Print the line containing "Task: Click the Platform" and each line after it through the end of the material below, exactly as it appears, but skip the pictures.

### DATA FOR THE TASK

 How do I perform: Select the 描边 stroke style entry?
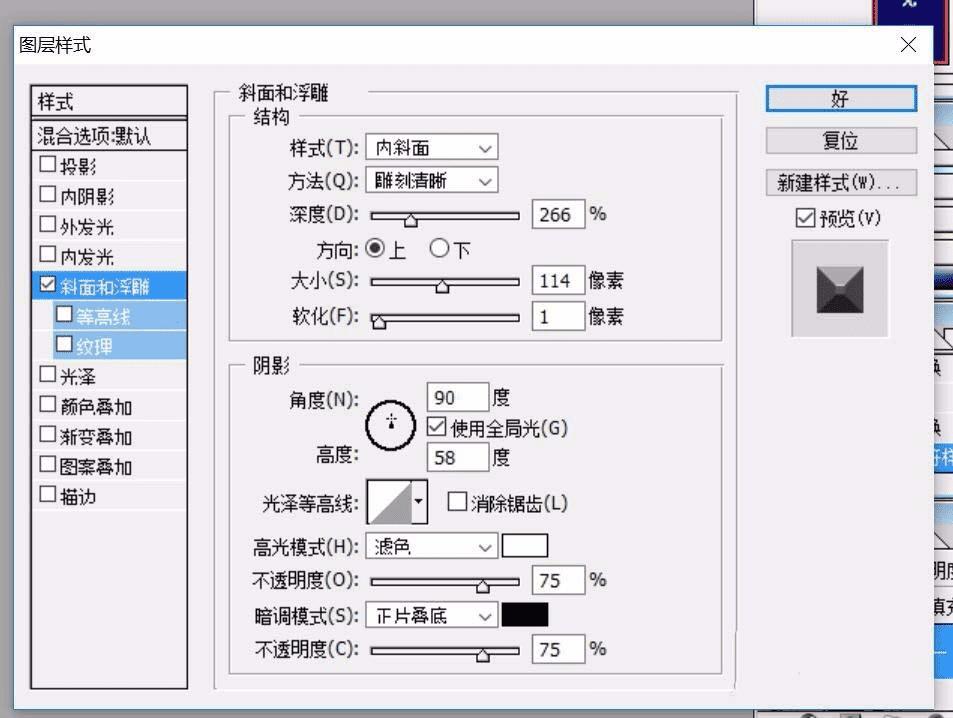click(x=109, y=496)
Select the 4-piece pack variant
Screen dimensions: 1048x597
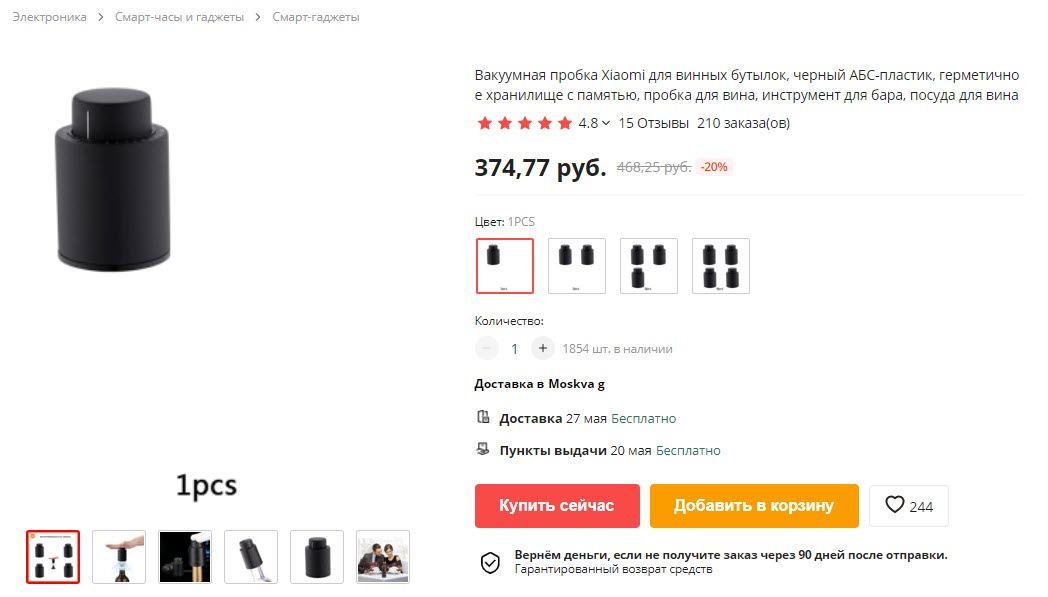point(721,265)
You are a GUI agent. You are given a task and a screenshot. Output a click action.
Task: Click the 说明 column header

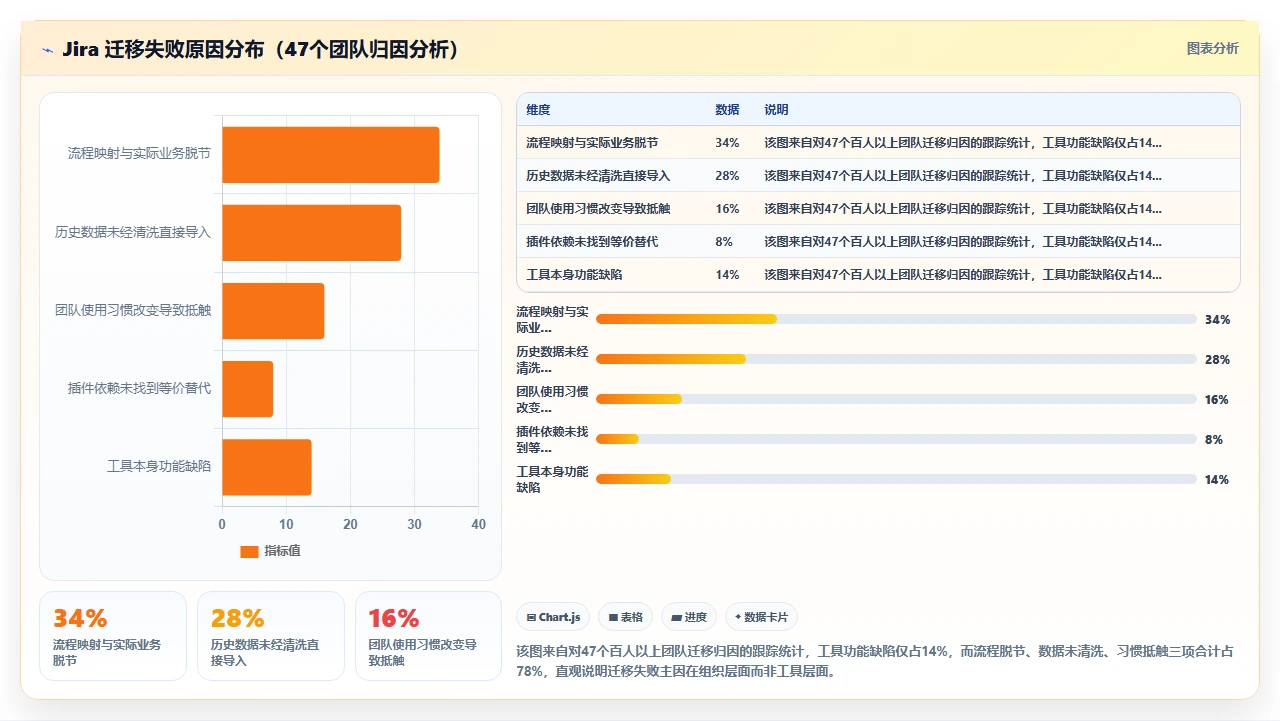click(776, 110)
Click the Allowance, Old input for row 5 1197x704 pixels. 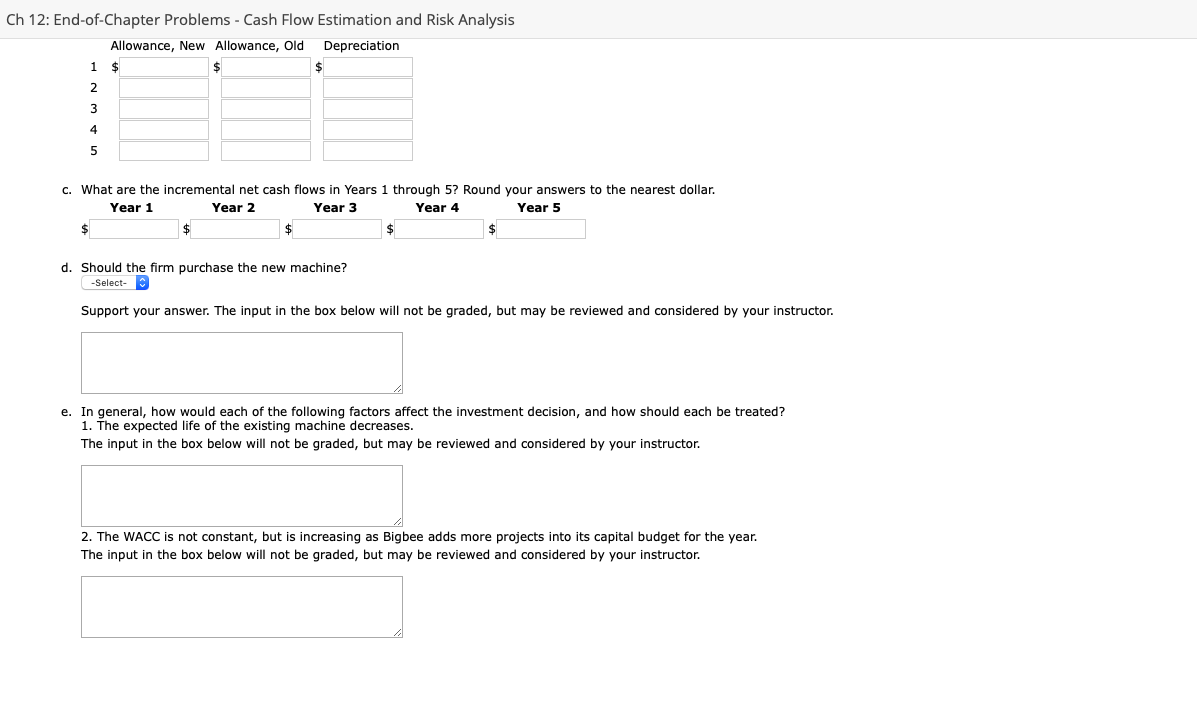click(265, 151)
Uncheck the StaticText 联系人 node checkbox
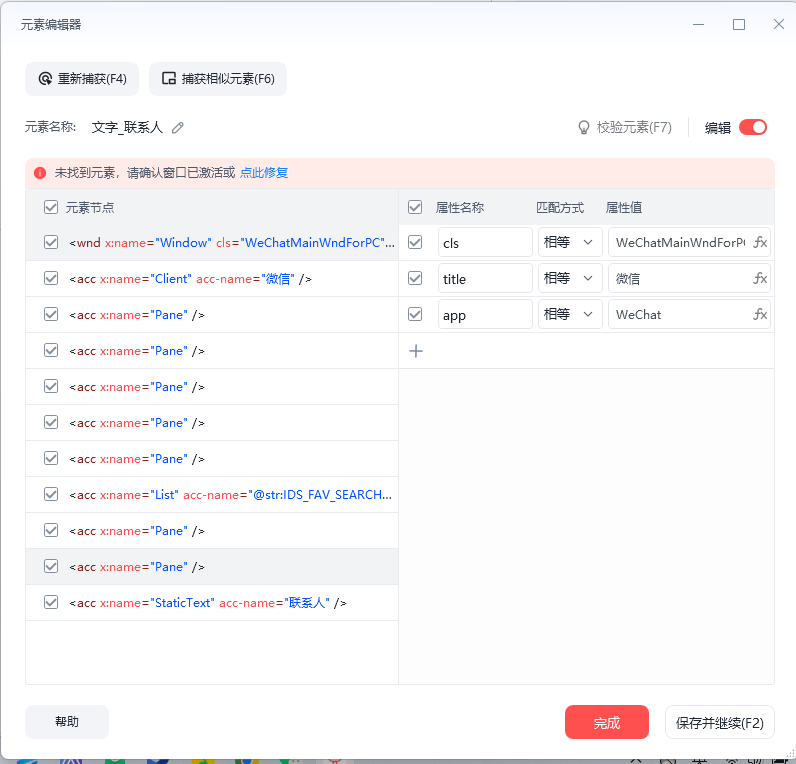The width and height of the screenshot is (796, 764). [51, 602]
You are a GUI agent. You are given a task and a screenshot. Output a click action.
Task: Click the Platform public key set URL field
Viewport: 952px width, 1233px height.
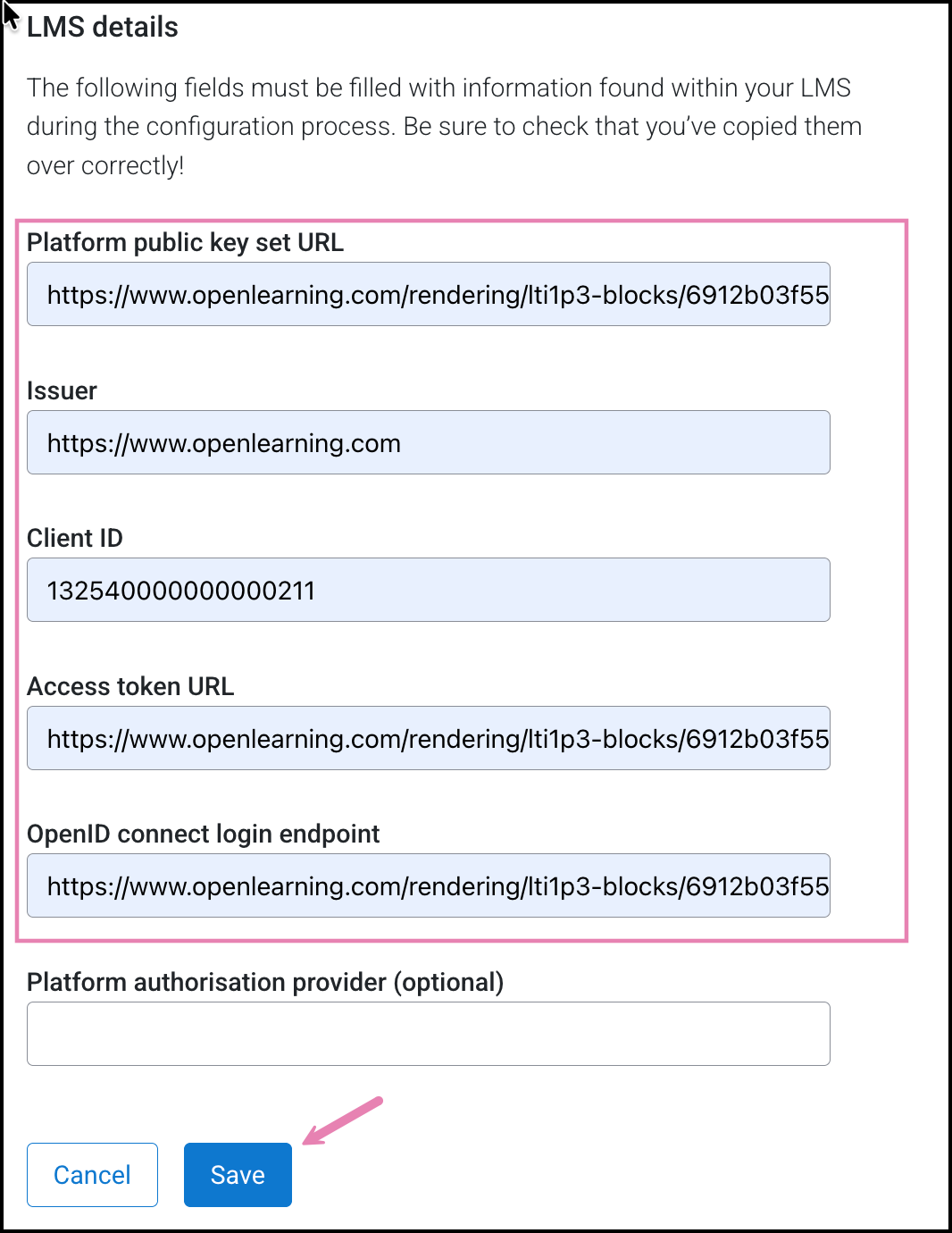tap(429, 294)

######

▶ [THE COMPLETED TASK]:
Task: Click the Platform public key set URL field
Viewport: 952px width, 1233px height.
tap(429, 294)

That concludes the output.